-- Begin SUPPLIED RECORDS --

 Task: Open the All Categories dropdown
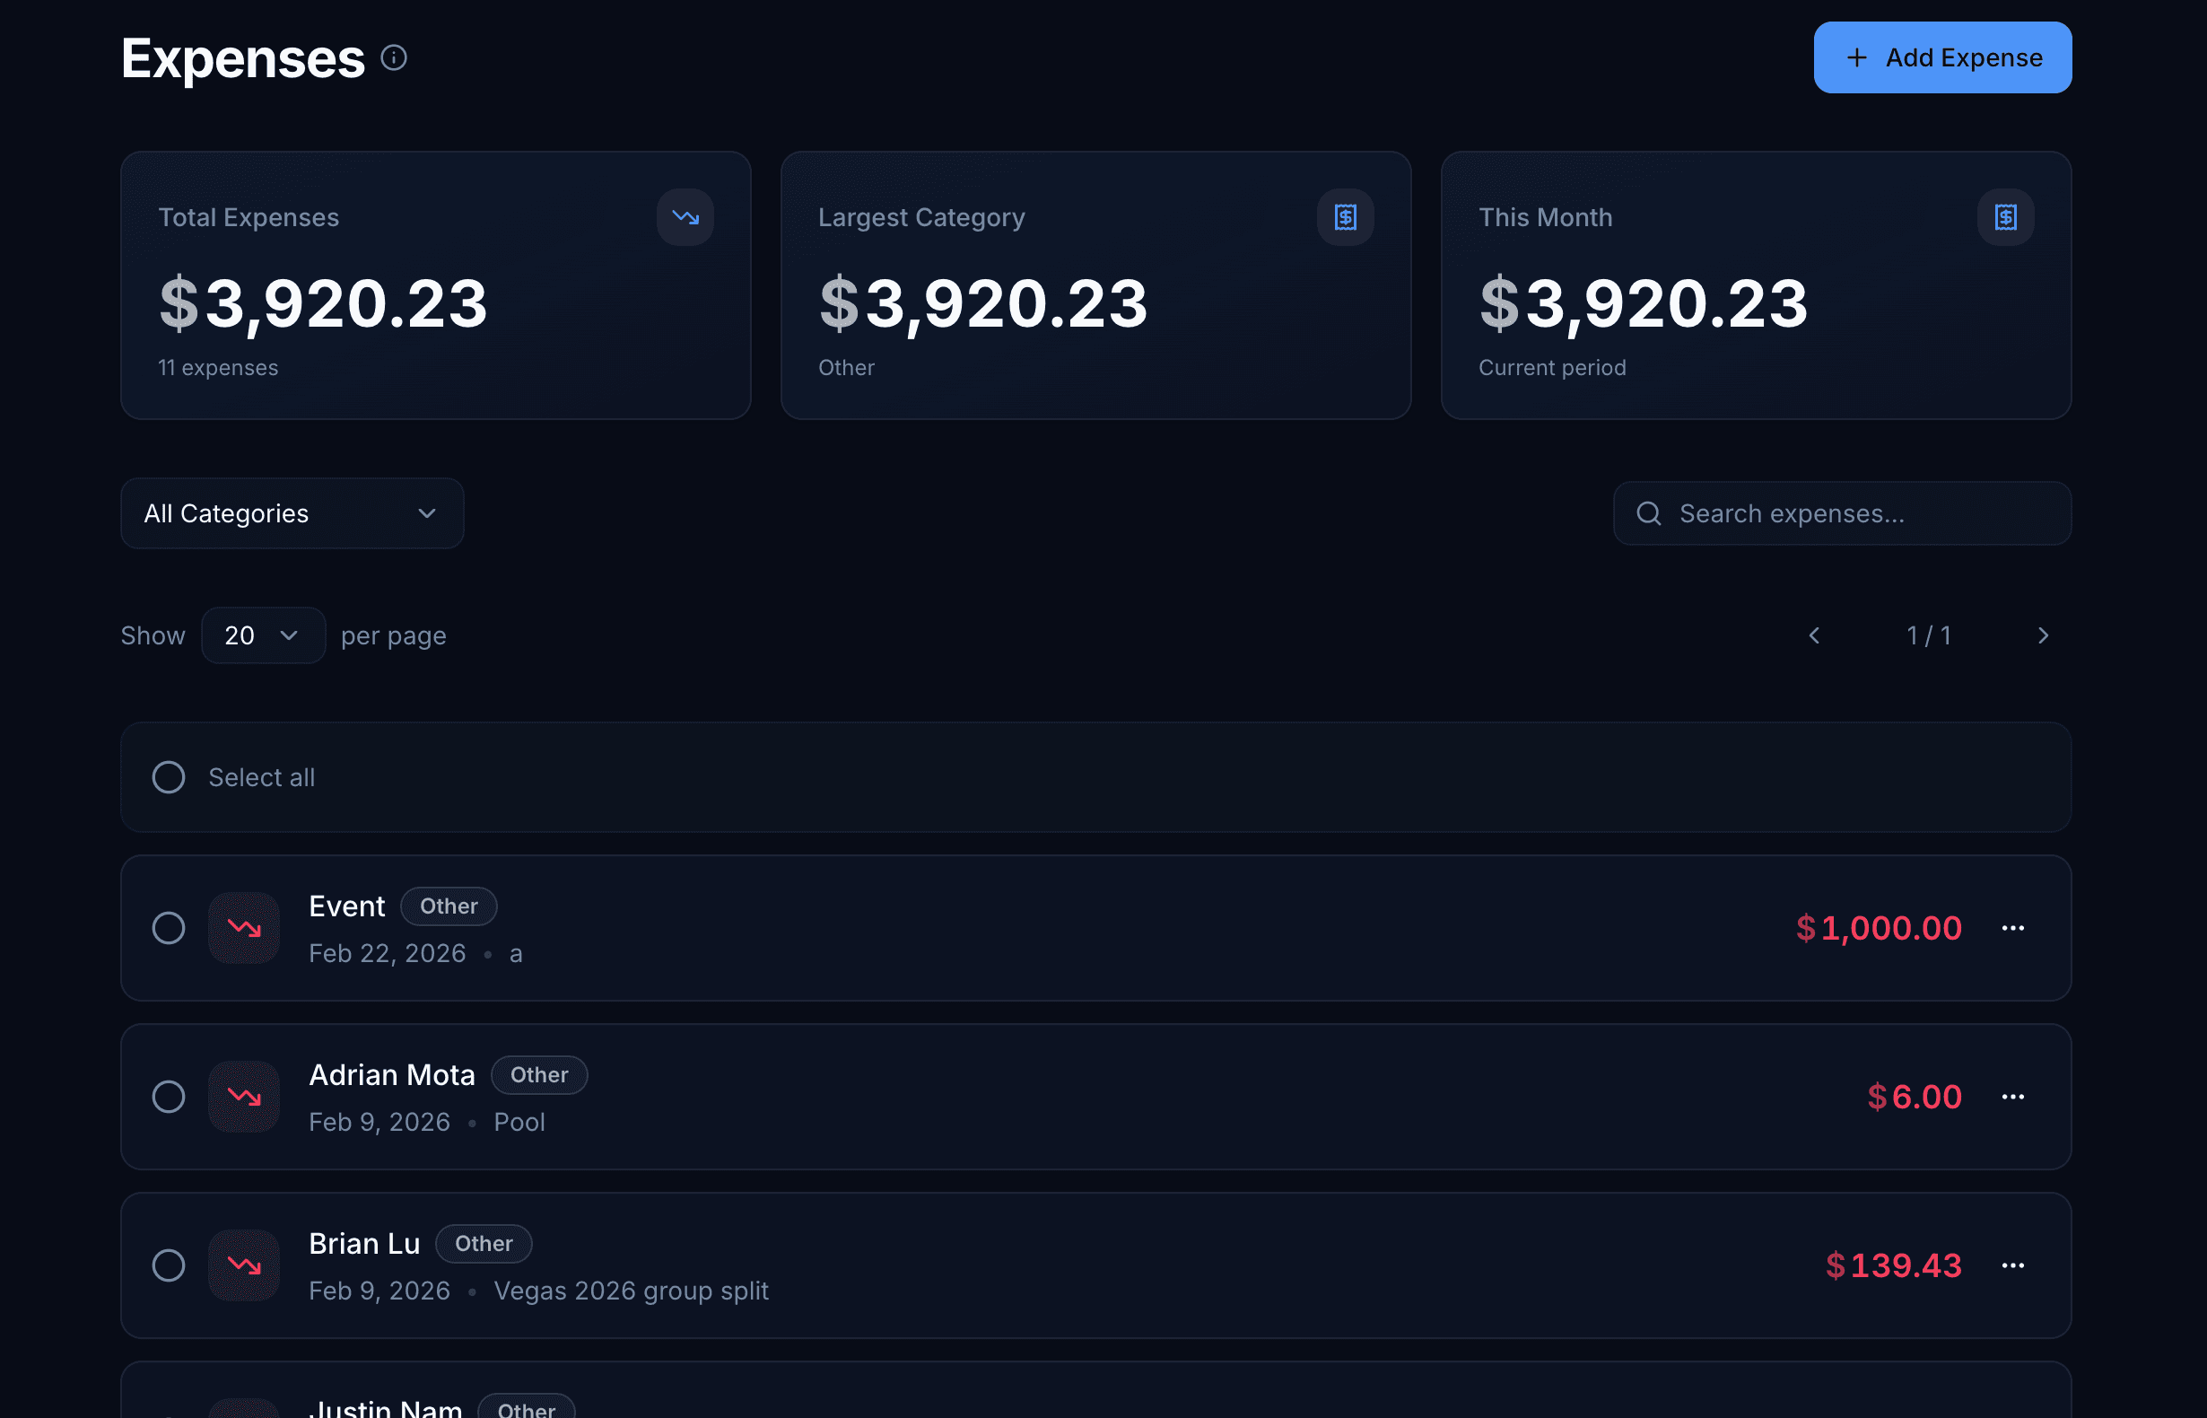(x=292, y=513)
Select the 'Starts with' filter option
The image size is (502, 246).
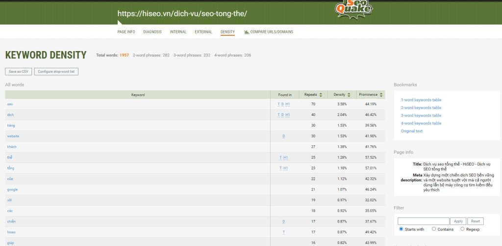click(401, 229)
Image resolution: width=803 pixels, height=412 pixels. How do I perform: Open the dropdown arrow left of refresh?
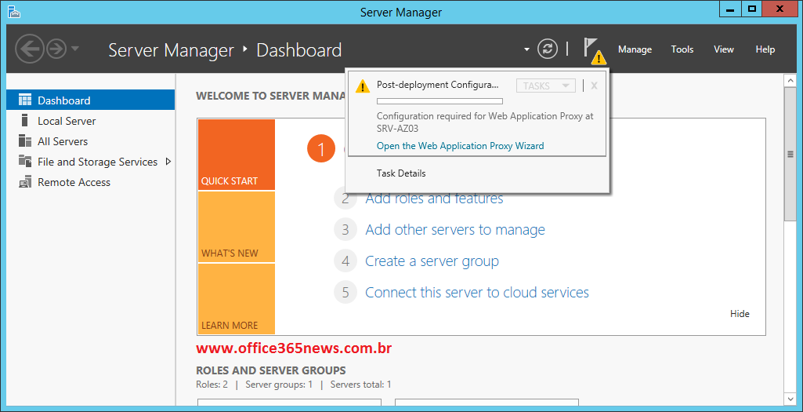point(526,49)
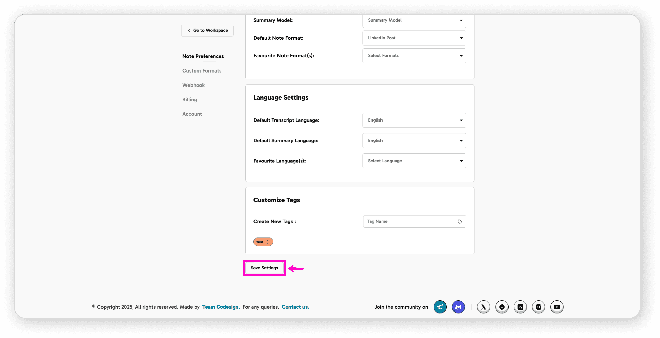Click the Save Settings button
Image resolution: width=660 pixels, height=338 pixels.
(x=264, y=268)
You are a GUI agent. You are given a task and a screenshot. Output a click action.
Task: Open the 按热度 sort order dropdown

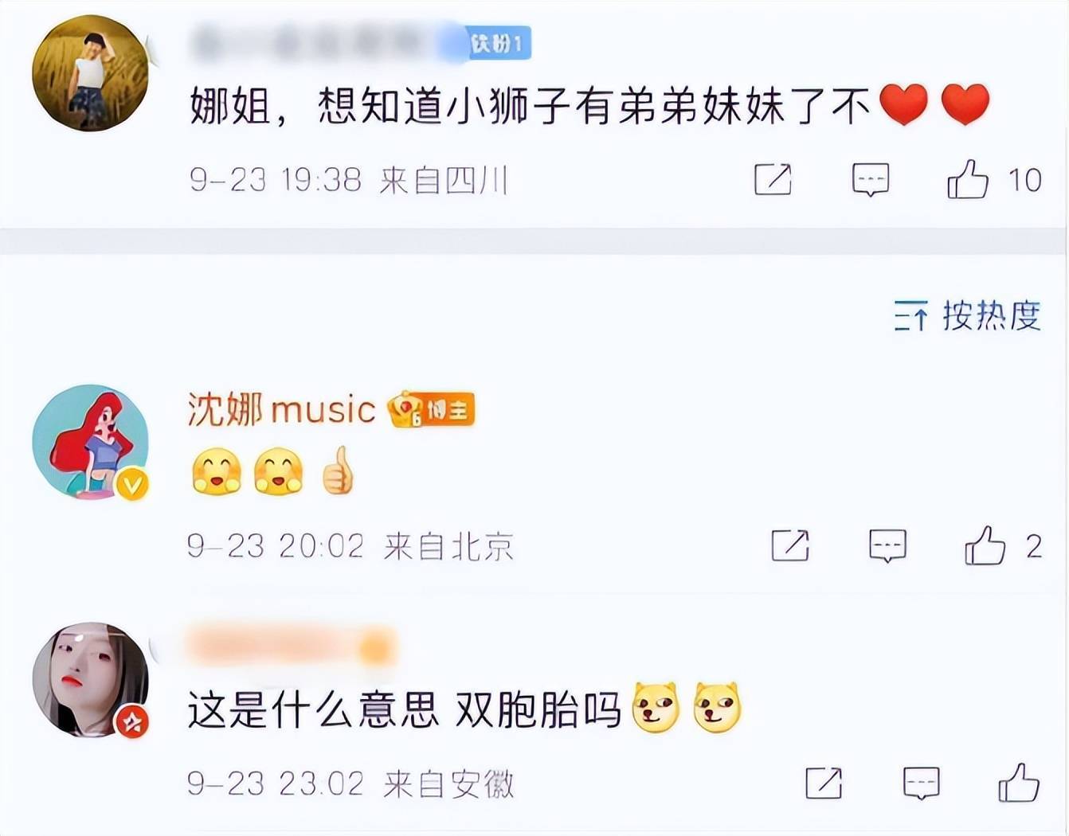[967, 315]
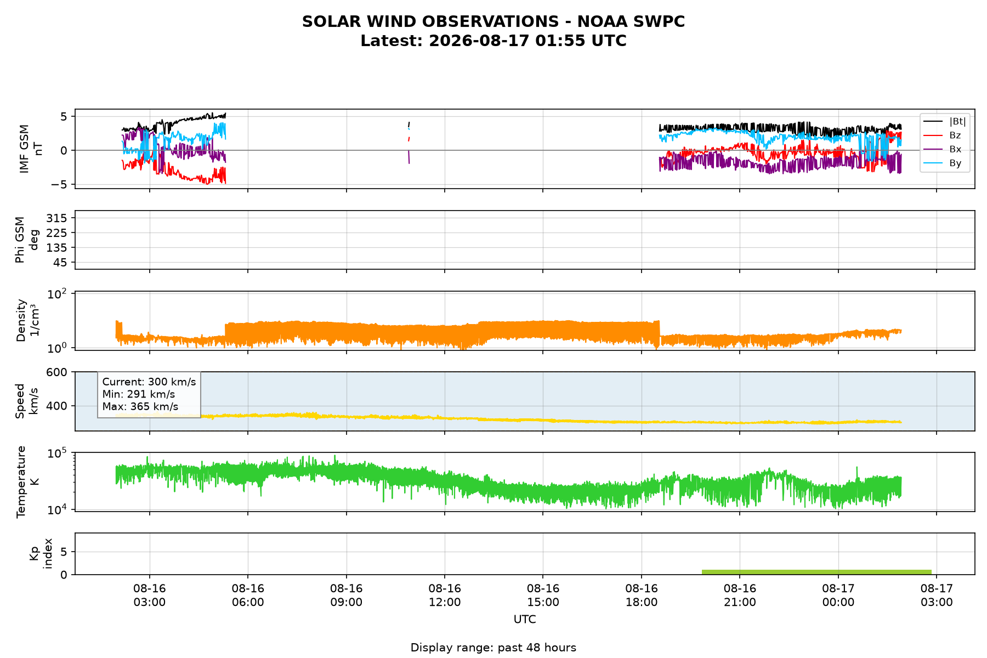
Task: Click the UTC x-axis label
Action: pyautogui.click(x=525, y=620)
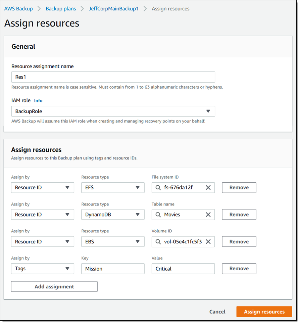
Task: Click the search icon in Table name field
Action: point(158,215)
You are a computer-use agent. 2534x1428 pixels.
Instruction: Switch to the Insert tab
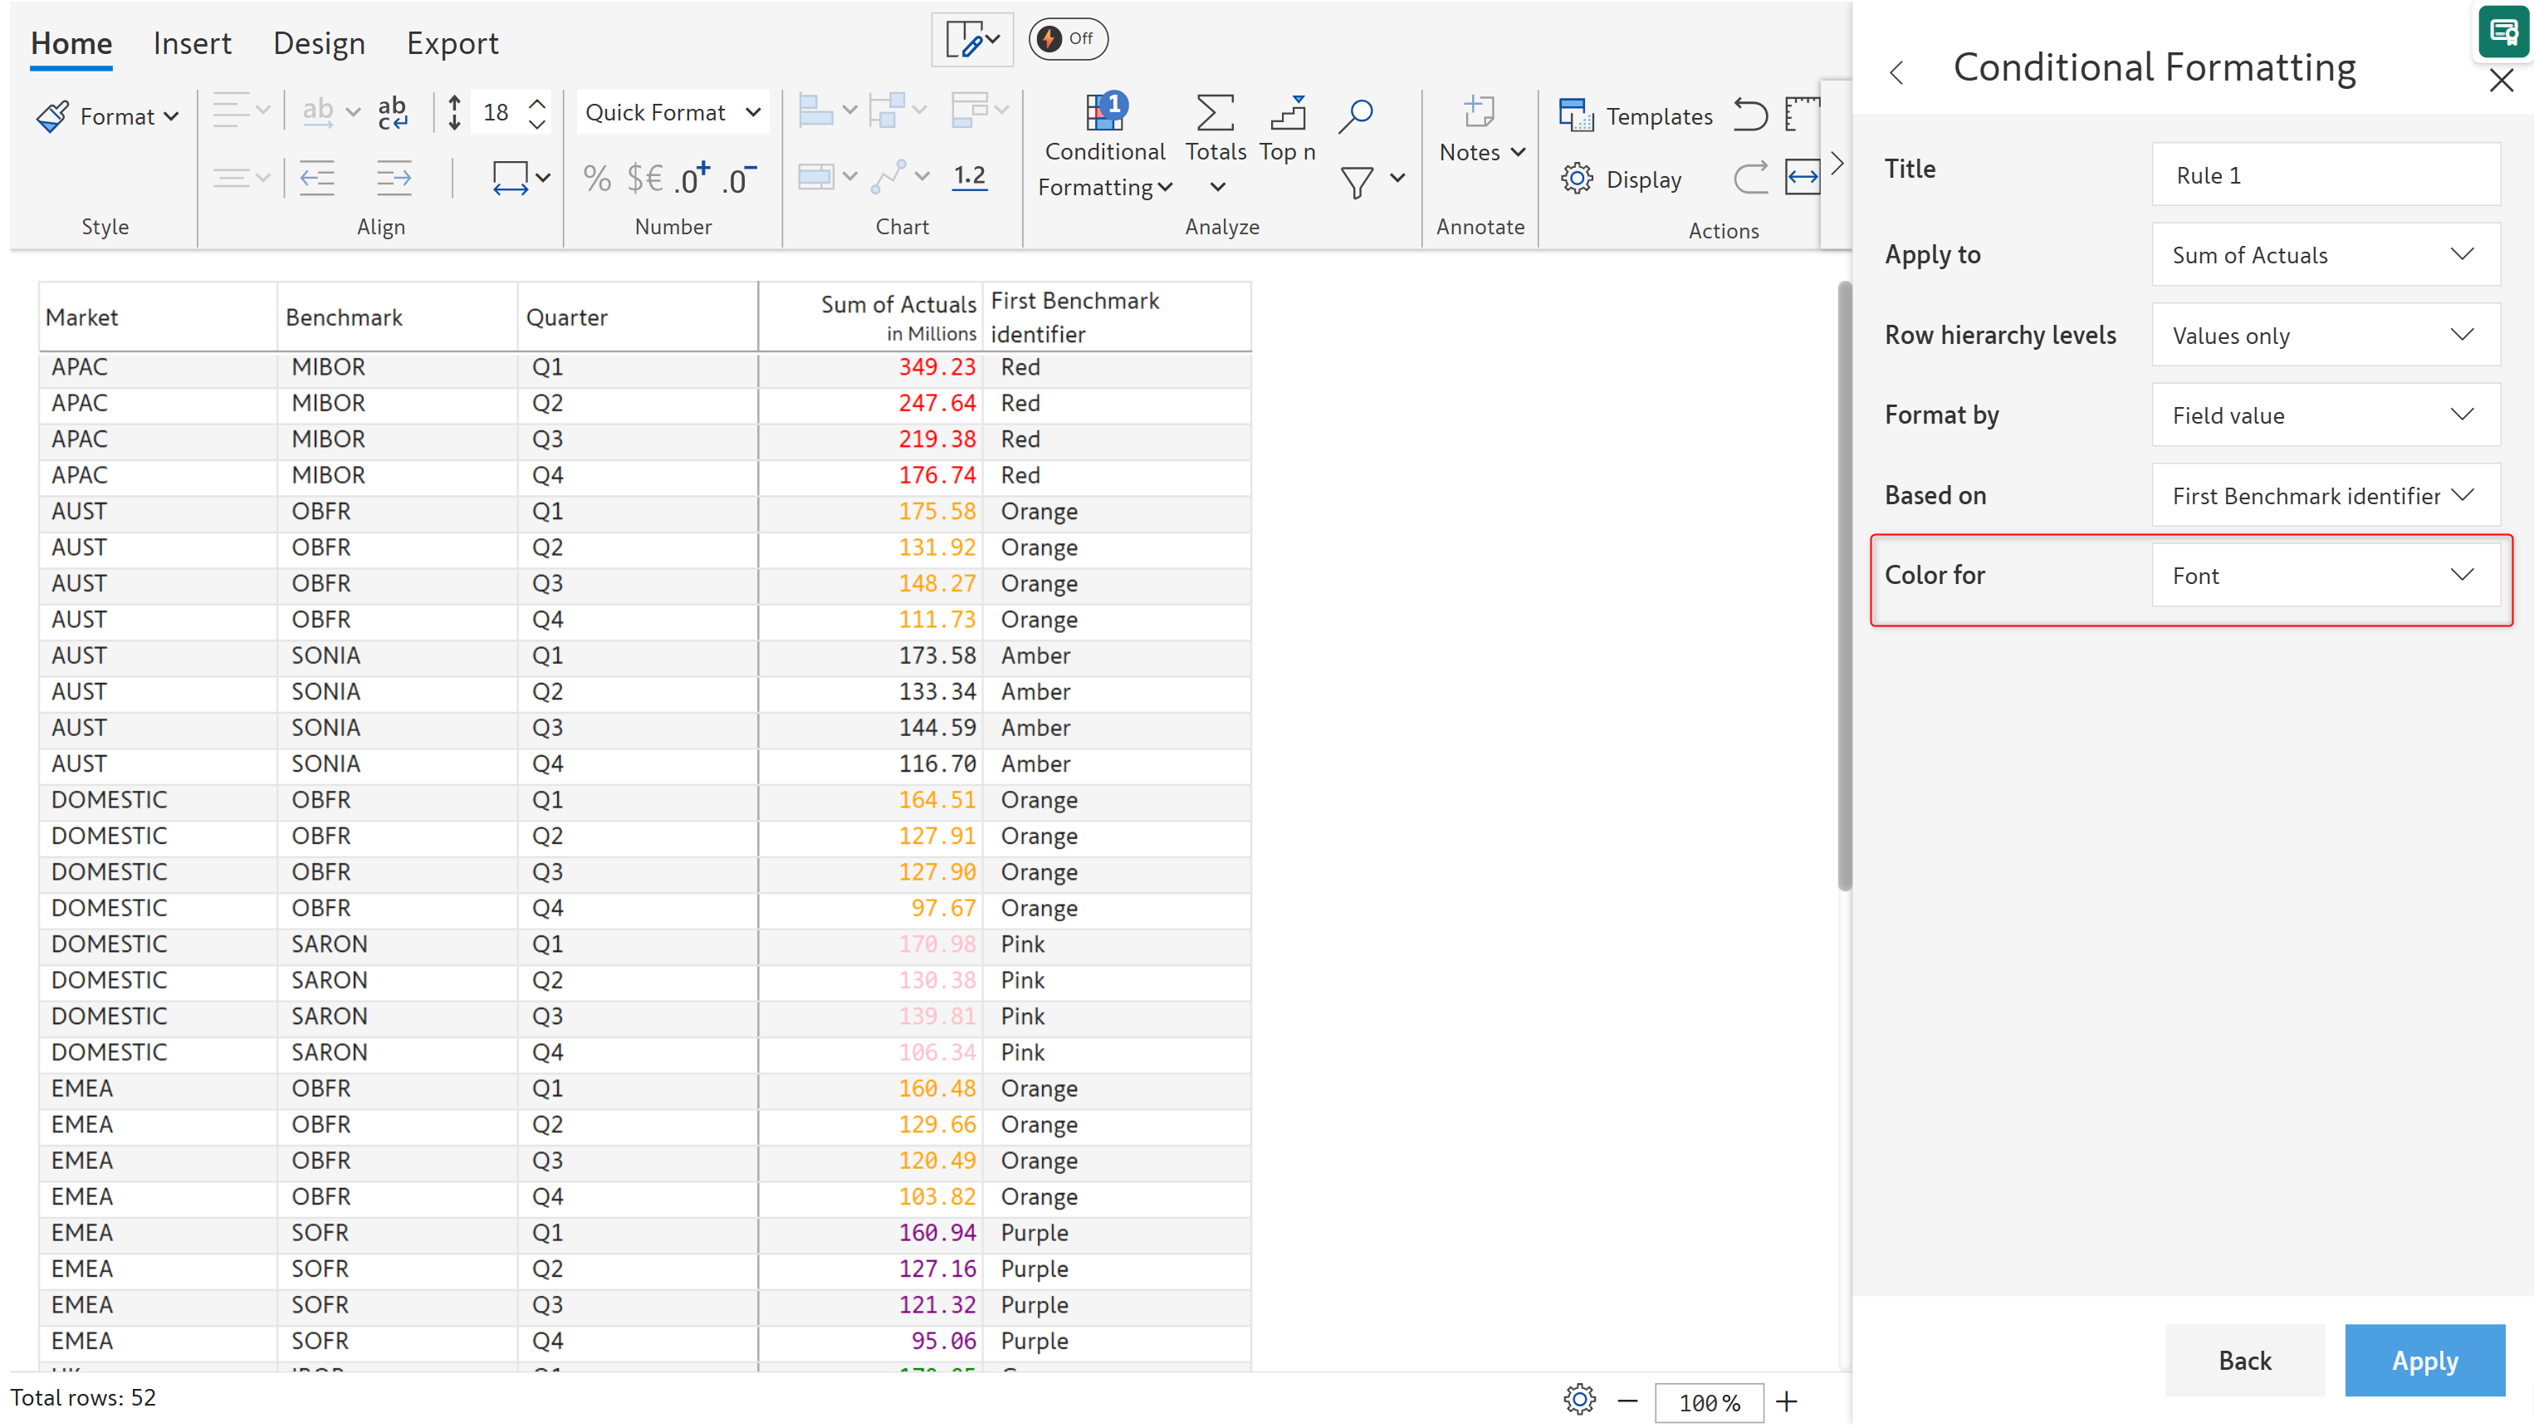(192, 43)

-- End SUPPLIED RECORDS --

◆ **WHAT THE EXERCISE ASKS**
Repeat everything in the records from the very start down through the line containing "(x=264, y=268)", both ends included, and leave the pictures out.

◆ **FULL OUTPUT**
 Task: Open the All Categories dropdown
(x=292, y=513)
Select the 'Starts with' filter option
The image size is (502, 246).
click(401, 229)
Image resolution: width=803 pixels, height=412 pixels. How do I perform: Open the dropdown arrow left of refresh?
point(526,49)
Click the Save Settings button
Image resolution: width=660 pixels, height=338 pixels.
(x=264, y=268)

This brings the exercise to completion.